Wanna know when your tire’s gonna blow?
Cars provide tons of data every second. Most of it is useless Gibberish because we can not understand, not to mention utilize it. Tire monitoring is a low hanging fruit of turning vehicle data into a useful service.
At the simplified level air pressure can be monitored accurately by monitoring the radius / diameter of the tire. Decreasing diameter in the short term means decreasing air pressure. This is logical, but not actually the whole truth. There needs to be ways of excluding factors as temperature, load etc in place to come up with reliable air pressure information.
In a longer term decreasing diameter enables monitoring of the tread depth. When the air pressure and other external factors are eliminated, the only logical reason for the decrease in diameter is wearing of the tire’s tread. This might not be much of an issue for us driving our personal cars, but imagine yourself being responsible for a fleet of dozens or hundreds of trucks or buses. This is not only a safety issue. It is also very much a money issue.
The headline of this article is Wanna know when your tire’s gonna blow. What do air pressure and tread wear have to do with tires blowing? Not much, but the diameter does! If the diameter starts to increase, the problem is not increasing tire pressure nor thickening tread. The problem is that the carcass (structure) of the tire is starting to break and that is a serious problem. If a tire from a bus or a truck explodes next to you, you better hope that it does not blow in your direction.

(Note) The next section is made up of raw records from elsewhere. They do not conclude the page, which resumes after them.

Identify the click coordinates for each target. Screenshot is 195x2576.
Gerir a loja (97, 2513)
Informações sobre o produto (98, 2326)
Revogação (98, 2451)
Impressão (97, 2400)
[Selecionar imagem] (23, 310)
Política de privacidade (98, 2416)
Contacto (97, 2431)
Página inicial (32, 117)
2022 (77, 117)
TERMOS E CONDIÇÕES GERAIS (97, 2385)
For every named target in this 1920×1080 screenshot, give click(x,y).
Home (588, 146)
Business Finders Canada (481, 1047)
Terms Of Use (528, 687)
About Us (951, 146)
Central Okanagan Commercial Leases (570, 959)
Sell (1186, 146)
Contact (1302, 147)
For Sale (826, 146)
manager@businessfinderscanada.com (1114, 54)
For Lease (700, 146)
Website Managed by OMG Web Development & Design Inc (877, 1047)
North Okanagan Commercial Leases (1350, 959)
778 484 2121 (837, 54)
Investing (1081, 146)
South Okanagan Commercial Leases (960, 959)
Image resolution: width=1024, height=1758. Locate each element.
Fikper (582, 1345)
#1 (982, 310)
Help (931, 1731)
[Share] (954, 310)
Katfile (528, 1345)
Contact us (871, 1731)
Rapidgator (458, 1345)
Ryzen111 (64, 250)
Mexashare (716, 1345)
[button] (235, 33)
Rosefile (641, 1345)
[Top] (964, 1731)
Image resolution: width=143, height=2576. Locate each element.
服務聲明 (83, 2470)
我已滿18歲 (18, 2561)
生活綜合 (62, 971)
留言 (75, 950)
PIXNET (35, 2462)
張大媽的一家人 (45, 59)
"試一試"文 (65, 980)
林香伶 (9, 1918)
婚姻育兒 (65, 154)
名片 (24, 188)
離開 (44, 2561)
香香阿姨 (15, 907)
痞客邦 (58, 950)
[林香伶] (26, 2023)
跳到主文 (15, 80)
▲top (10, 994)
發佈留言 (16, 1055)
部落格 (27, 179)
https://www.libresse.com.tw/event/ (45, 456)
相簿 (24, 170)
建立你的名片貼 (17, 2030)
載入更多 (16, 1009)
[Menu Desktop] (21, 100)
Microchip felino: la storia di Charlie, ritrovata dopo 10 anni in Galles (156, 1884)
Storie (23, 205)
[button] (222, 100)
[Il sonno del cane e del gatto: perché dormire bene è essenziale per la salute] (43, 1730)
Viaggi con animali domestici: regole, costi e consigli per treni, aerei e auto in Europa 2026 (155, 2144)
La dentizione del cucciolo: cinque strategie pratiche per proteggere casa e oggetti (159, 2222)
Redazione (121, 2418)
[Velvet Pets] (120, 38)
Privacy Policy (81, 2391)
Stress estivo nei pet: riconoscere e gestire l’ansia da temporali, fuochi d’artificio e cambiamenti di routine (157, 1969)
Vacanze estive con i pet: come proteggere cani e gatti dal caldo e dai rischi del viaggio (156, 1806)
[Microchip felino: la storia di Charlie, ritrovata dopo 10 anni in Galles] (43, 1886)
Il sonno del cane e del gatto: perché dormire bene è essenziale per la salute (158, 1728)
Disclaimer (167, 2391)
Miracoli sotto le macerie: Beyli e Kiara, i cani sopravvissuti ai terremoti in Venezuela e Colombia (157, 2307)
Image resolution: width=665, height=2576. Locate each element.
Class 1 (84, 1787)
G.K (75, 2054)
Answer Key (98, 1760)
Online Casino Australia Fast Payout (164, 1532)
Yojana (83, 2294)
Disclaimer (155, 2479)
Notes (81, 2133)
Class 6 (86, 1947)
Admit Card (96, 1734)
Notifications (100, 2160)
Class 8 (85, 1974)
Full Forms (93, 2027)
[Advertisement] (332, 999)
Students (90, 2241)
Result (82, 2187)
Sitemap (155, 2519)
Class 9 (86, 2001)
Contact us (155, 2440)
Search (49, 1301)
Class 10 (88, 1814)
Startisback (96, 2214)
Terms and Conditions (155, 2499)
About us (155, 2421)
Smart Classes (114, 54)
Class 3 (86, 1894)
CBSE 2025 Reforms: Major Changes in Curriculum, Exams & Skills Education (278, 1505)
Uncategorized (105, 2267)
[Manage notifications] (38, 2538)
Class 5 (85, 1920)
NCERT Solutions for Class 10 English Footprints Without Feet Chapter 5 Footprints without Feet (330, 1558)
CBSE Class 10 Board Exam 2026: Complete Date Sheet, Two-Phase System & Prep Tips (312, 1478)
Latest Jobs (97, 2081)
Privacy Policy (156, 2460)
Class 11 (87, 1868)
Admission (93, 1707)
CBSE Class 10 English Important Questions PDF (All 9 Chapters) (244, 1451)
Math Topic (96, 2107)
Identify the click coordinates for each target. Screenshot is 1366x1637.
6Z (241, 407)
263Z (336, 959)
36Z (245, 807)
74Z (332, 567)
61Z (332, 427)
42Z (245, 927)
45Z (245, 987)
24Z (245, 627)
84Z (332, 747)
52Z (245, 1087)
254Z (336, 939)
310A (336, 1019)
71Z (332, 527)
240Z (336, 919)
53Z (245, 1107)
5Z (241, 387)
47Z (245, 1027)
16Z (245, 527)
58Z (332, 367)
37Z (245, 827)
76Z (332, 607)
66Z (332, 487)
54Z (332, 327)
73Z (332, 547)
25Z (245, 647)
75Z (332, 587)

This is how one city bus tire failure showed in data already weeks before the bang. The diameter of the front right started to increase three weeks earlier. It reached the warning level five days before the failure.
This got really interesting when we started to look for possible reasons for the damage. Four days before the timeline above the front right had taken a massive hit.
We can not know for sure if this hit was the reason for the tire failure, but it is our best guess. Knowing the exact location of the hit we checked the place out and there was nothing out of the ordinary there. So it probably has been a stone or some other object on the road.
Regardless of the reason for the tire failure, it is quite nice to be able to foresee it from the data. My guess is that we all would like to know beforehand if our tire was about to blow.
Going one step deeper into understanding the tire behaviour enables brake balance monitoring, drive traction, braking grip, rolling resistance, chassis condition (joints, axels..) road condition (potholes, bumps, roughness) you name it. All we need to do is to listen and understand what the cars are telling us.